La casa de los Diablos Rojos del México, el estadio Harp Helú se convirtió en el escenariopara que Billy Idol celebrara su cumpleaños 70 con la segunda visita en solitario del rockero británico.
El escenario tuvo una gran sorpresa desde el inicio y fue que Billy Idol salió junto a su banda a interpretar Still Dancing, pero lo hizo sentado en una silla.
Pronto el significado del tema (traducido como Aún bailando) tuvo una nueva dimensión, cuando el músico hizo saber a los presentes por qué no estaría de pie.
"Tuve un accidente estúpido me caí y me pegué en el lado izquierdo de la pierna que no me permite casi levantarme", dijo y se puso de pié. "Esto es lo más que me puedo levantar", agregó entre aplausos de los presentes.
Cradle of Love, Flesh for Fantasy y 77, dieron cátedra del sonido que el británico ha hecho durante toda su vida e hicieron vibras a los presentes, que en la sección de la pista, buscaron moverse hacia los costados, pues el rock no se disfruta en sillas.
A pesar de que evidentemente, muchos de los asistentes eran contemporáneos al británico, fueron muestra de que la edad no es limitante cuando se trata de disfrutar la música y así sonó Eyes Whitouth a Face, una de las baladas màs emblemáticas del rock.
La noche siguió su curso y es cierta la frase que "el rock no acaricia", pues Idol tomó un suero y con una expresión burlona dijo salud al público y procedió a tocar To be a Loser.
Billy Idol en México y el mundo
Los éxitos que Billy ha dado al mundo, son demasiados y el segundo de la noche fue la icónica Money Money, canción que aún es posible escucharse en el radio.
Reino Unido ha tenido a varias de las más grandes bandas de rock y Rolling Stones es una de ellas, por eso, Idol los invocó esta noche con Gimme Shelter.
Asimismo, se volvió muy profundo en el tiempo con Ready Steady Go, canción de Generation X, banda original de Idol, con quienes también hacía rock punk.
"En los 70 estaba junto a Mick Jagger y Keith Richards, estábamos de fiesta y al calor de la noche Mick simplemente levantó la voz y dijo "Rebel Yell", contó el rockero que nombró de esa forma a su canción más famosa y que todo el público coreo.

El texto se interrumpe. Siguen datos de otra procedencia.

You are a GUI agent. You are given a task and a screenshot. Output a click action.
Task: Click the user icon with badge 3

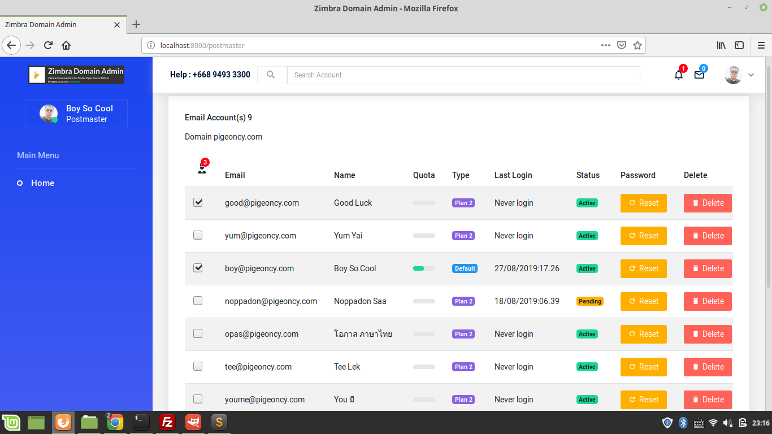202,168
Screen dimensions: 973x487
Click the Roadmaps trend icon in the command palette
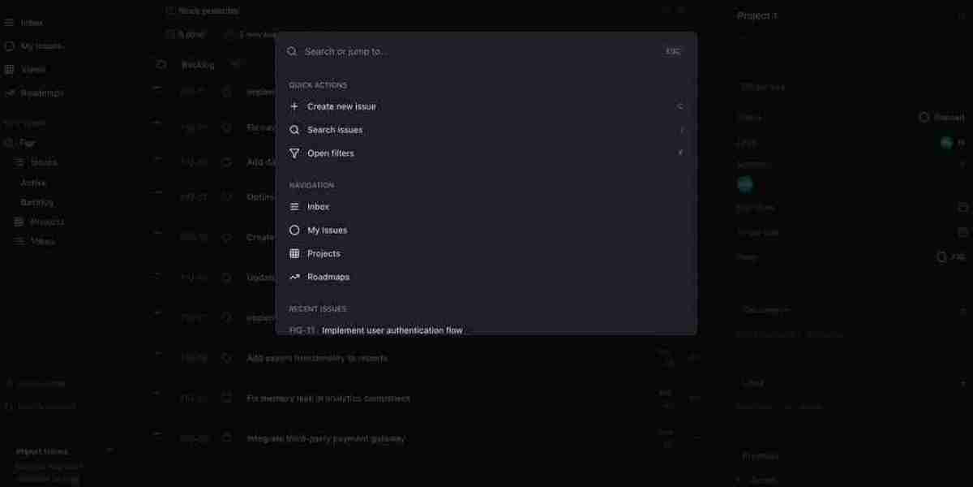294,278
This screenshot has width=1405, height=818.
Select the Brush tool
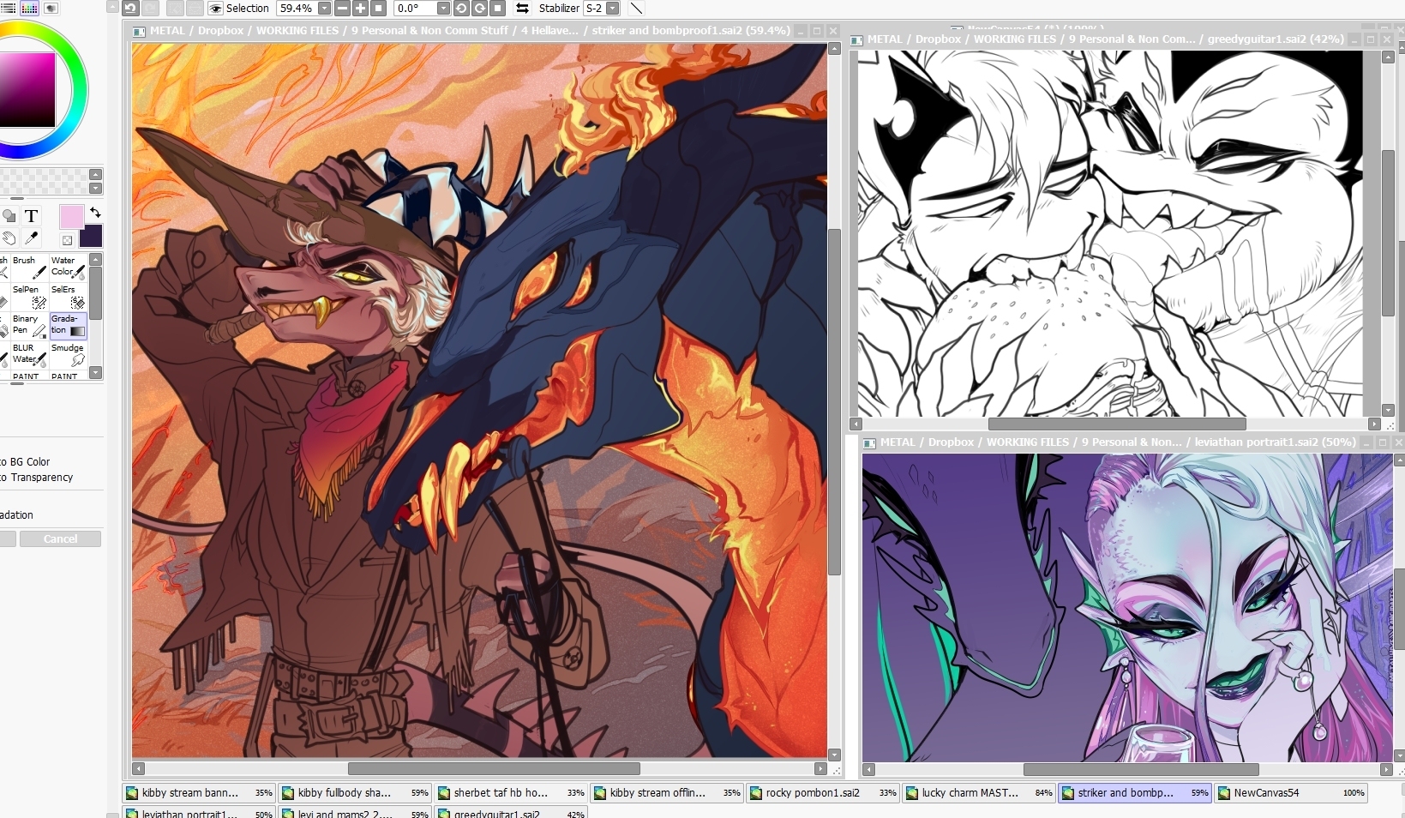click(x=29, y=267)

Ya en la recta final Daniela Villarreal, guitarrista y vocalista mexicana, que forma parte de The Warning subió al escenario para tocar Dancing With Myself, otro de los himnos del cantante.
Pero su intervención no acabó ahí. "Sé que es tu cumpleaños y quiero decirte que felicidades, pero te tengo una sorpresa", dijo la regiomontana, que invitó a un grupo de mariachis a unirse al escenario para interpretar Las Mañanitas.
Hot in the City, People I Love y White Wedding cerraron la noche, pero aún cuando la culminación del acto estaba cerca, Idol mantuvo la energía del punk rock viva en todo momento y presentó con energía a cada uno de sus músicos, para abandonar el escenario en silla de ruedas y dar un concierto único e irrepetible, con situaciones, que aunque desatinadas, mantuvieron cierta magia en el concierto.